**How to complete this task:** Report how many lines of the listing contain the string "computer", with no other words.
= Beginning of Section =
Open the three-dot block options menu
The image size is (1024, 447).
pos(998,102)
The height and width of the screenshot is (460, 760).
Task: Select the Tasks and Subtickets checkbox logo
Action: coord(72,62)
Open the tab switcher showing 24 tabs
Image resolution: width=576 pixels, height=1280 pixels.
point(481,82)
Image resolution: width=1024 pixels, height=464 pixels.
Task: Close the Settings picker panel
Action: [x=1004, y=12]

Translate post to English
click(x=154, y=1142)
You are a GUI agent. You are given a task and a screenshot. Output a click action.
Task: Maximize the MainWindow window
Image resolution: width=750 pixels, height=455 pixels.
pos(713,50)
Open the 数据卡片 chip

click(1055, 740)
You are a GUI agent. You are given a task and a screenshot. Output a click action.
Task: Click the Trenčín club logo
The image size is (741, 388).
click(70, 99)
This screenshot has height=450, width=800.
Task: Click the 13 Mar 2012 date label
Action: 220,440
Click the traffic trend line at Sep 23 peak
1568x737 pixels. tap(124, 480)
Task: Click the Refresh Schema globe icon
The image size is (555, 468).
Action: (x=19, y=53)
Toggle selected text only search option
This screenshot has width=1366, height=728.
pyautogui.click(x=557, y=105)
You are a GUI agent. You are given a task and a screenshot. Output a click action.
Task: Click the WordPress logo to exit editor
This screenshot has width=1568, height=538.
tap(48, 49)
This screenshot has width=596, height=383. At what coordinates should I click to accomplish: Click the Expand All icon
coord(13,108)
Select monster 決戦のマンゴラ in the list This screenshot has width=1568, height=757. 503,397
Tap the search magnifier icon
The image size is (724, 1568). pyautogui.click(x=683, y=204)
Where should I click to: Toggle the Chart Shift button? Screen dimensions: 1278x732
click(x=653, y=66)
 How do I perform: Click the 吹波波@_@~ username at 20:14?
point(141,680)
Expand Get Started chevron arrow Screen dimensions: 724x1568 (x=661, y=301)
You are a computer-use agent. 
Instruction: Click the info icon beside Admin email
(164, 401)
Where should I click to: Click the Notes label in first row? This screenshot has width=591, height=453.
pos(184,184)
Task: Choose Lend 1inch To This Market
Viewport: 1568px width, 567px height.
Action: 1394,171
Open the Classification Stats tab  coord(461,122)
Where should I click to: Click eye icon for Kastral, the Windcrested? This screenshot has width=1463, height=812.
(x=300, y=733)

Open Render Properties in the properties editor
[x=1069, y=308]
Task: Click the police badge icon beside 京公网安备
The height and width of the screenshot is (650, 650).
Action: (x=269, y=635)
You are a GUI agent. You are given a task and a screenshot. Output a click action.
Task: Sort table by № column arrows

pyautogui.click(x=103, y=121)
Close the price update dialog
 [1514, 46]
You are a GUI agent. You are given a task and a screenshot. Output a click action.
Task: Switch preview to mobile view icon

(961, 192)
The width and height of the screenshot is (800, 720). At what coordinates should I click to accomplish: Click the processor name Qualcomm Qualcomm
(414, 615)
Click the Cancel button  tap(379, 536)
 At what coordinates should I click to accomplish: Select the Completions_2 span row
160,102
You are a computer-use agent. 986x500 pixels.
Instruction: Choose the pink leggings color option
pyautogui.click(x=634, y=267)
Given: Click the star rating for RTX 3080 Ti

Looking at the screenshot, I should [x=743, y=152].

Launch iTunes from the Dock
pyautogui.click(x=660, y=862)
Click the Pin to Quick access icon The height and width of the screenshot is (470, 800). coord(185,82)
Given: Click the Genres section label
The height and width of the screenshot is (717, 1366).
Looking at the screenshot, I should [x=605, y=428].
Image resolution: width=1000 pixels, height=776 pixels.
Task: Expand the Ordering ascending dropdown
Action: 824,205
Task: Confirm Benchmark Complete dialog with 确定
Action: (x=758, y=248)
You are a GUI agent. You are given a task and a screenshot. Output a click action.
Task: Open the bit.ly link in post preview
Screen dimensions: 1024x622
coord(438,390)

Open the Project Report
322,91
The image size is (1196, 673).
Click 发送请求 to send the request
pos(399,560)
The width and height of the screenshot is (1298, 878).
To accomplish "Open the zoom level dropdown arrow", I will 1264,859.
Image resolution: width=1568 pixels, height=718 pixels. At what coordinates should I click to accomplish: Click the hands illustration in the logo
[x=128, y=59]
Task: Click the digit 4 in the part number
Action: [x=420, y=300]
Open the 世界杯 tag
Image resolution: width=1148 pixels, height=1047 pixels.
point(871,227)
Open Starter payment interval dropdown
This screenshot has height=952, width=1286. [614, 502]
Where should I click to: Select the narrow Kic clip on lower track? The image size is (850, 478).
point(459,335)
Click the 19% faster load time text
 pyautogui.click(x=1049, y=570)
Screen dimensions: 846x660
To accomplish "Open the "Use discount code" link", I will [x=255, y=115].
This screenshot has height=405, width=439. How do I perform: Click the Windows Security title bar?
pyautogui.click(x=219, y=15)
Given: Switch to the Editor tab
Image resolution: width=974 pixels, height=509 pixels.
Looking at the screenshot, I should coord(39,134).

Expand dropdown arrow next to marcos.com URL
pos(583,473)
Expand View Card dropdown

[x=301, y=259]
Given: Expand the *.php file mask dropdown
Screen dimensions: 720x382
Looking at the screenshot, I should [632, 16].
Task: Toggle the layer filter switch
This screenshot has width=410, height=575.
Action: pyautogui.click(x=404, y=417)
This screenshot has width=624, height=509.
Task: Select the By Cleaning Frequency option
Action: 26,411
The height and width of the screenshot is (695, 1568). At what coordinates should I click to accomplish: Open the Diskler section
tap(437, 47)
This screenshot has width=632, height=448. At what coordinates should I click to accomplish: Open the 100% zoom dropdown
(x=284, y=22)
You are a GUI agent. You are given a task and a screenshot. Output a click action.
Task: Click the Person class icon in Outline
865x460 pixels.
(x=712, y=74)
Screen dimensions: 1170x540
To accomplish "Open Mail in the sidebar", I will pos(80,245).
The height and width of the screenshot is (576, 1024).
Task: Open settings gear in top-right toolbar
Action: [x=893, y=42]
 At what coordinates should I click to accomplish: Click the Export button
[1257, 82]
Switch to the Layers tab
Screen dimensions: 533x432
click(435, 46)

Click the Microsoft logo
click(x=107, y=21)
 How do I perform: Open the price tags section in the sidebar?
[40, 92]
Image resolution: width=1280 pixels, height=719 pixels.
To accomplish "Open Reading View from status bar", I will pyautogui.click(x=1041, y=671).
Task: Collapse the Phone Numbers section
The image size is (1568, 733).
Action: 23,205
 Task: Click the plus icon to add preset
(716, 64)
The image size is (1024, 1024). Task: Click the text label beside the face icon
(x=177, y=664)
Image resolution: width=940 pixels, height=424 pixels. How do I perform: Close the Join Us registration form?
= End of Section =
**Solution:** 2